━━ INPUT RECORDS

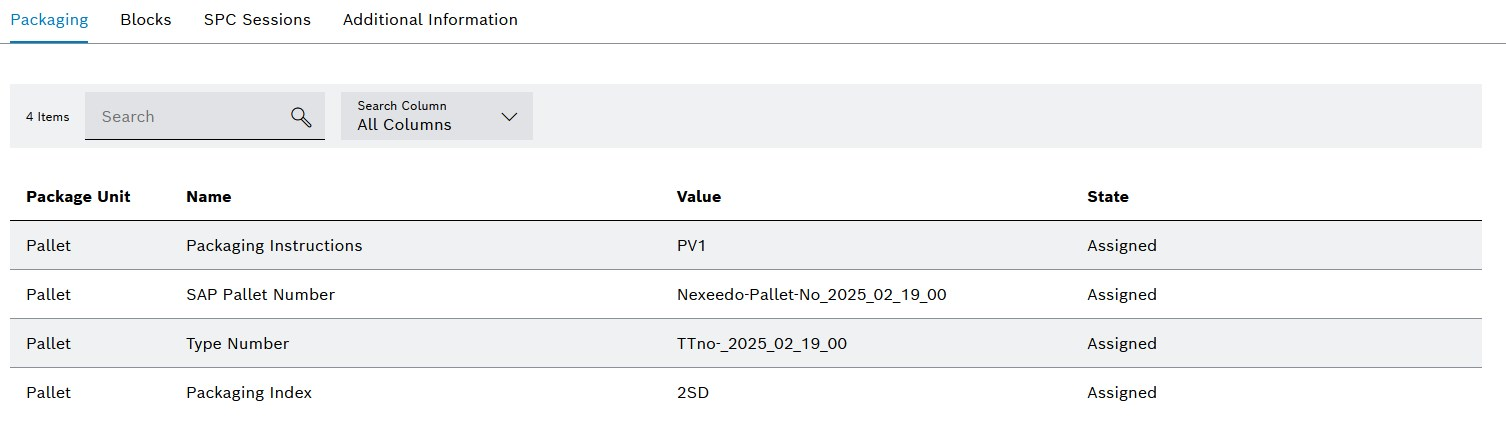
Task: Select the Packaging Index row
Action: [746, 392]
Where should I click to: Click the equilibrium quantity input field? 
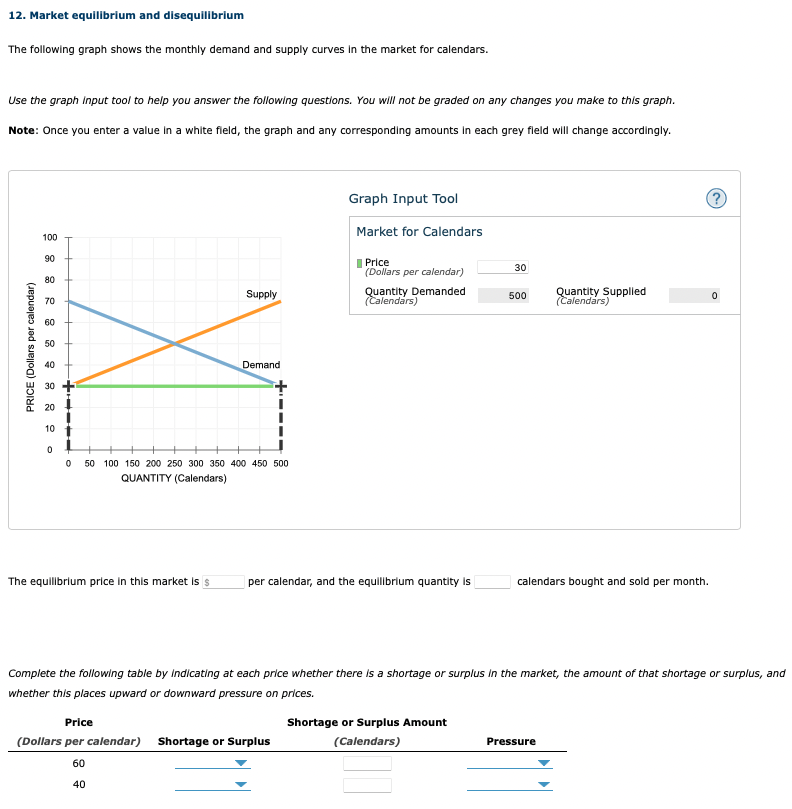click(x=492, y=581)
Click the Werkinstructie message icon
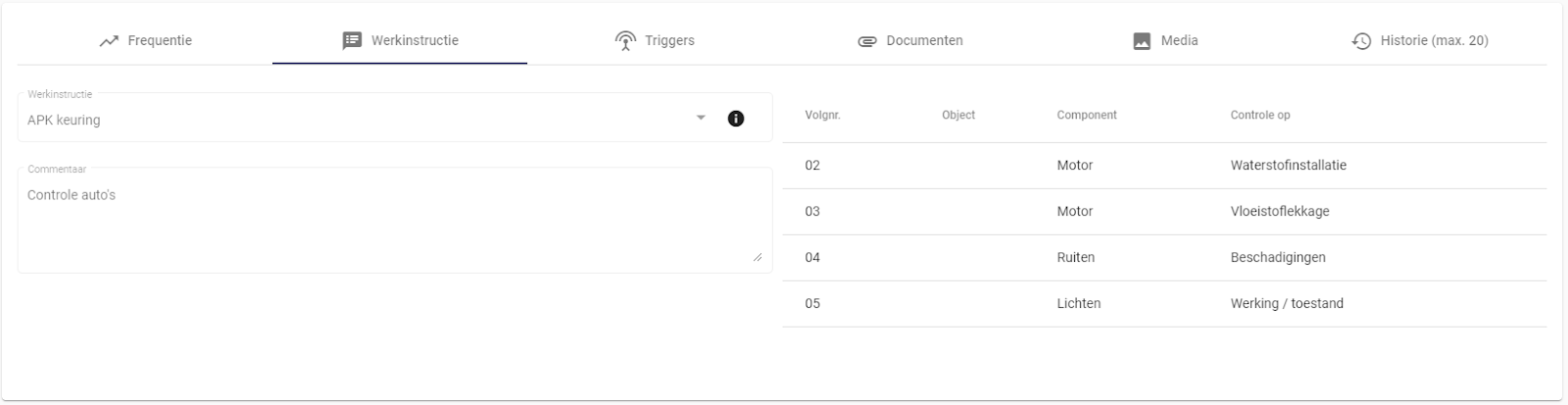Screen dimensions: 1568x405 coord(352,41)
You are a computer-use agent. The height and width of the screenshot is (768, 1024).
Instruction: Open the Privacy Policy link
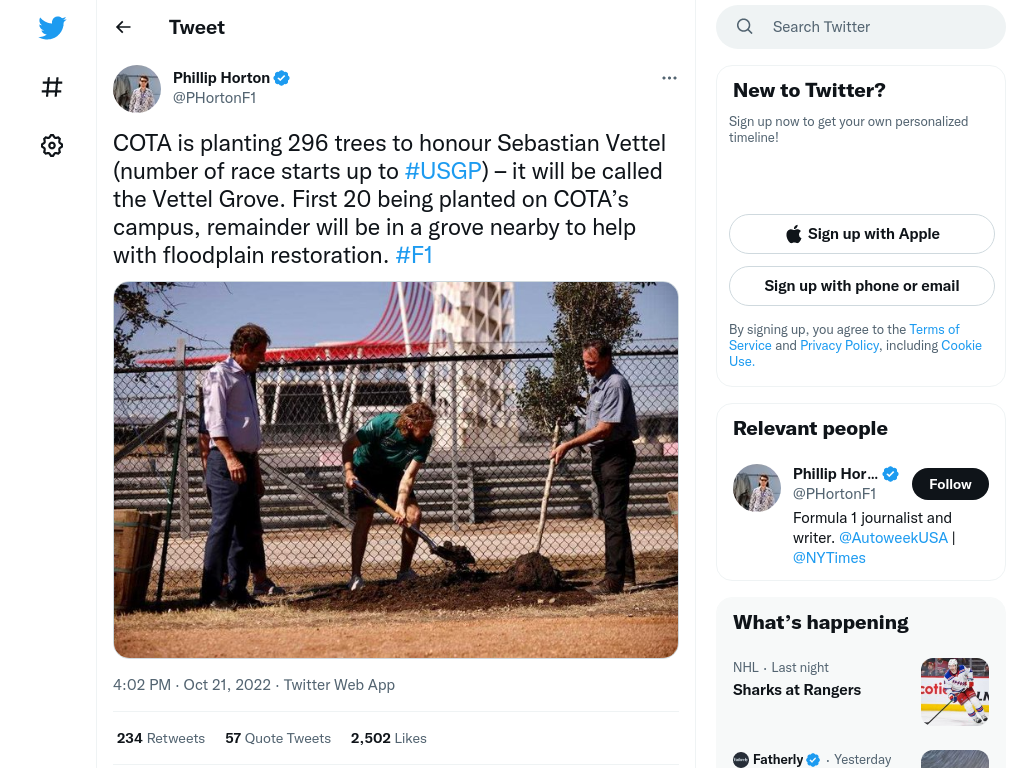coord(839,345)
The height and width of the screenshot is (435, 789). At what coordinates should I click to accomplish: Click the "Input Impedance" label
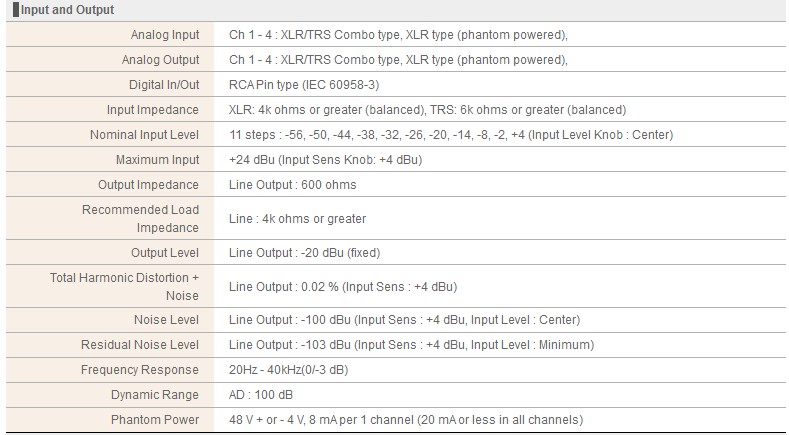pyautogui.click(x=153, y=110)
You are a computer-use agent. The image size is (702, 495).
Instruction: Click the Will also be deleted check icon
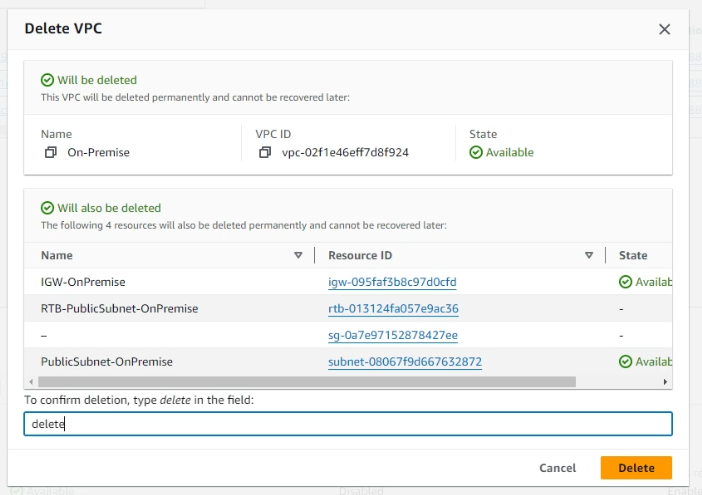[x=47, y=208]
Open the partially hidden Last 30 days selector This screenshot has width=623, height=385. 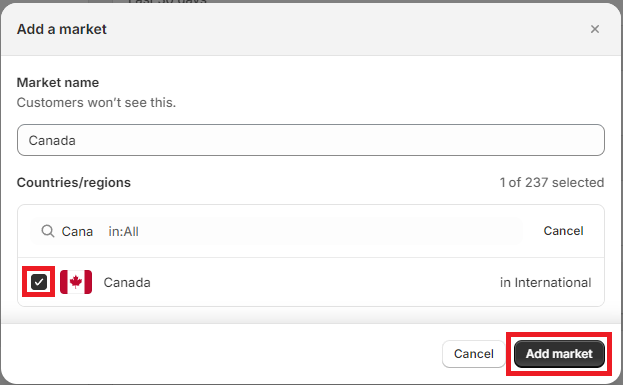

━━━━

EXERCISE DETAILS:
Working from the records above, set down word for word everything from the line containing "Where should I" down to the line containing "You are a computer-use agent. The height", ends included, minus the pictures.

REPLY TO THE EXERCISE:
Where should I click to: Click the equilibrium quantity input field? 
click(x=492, y=581)
Click the Werkinstructie message icon
Screen dimensions: 1568x405 coord(352,41)
You are a computer-use agent. The height and width of the screenshot is (768, 1024).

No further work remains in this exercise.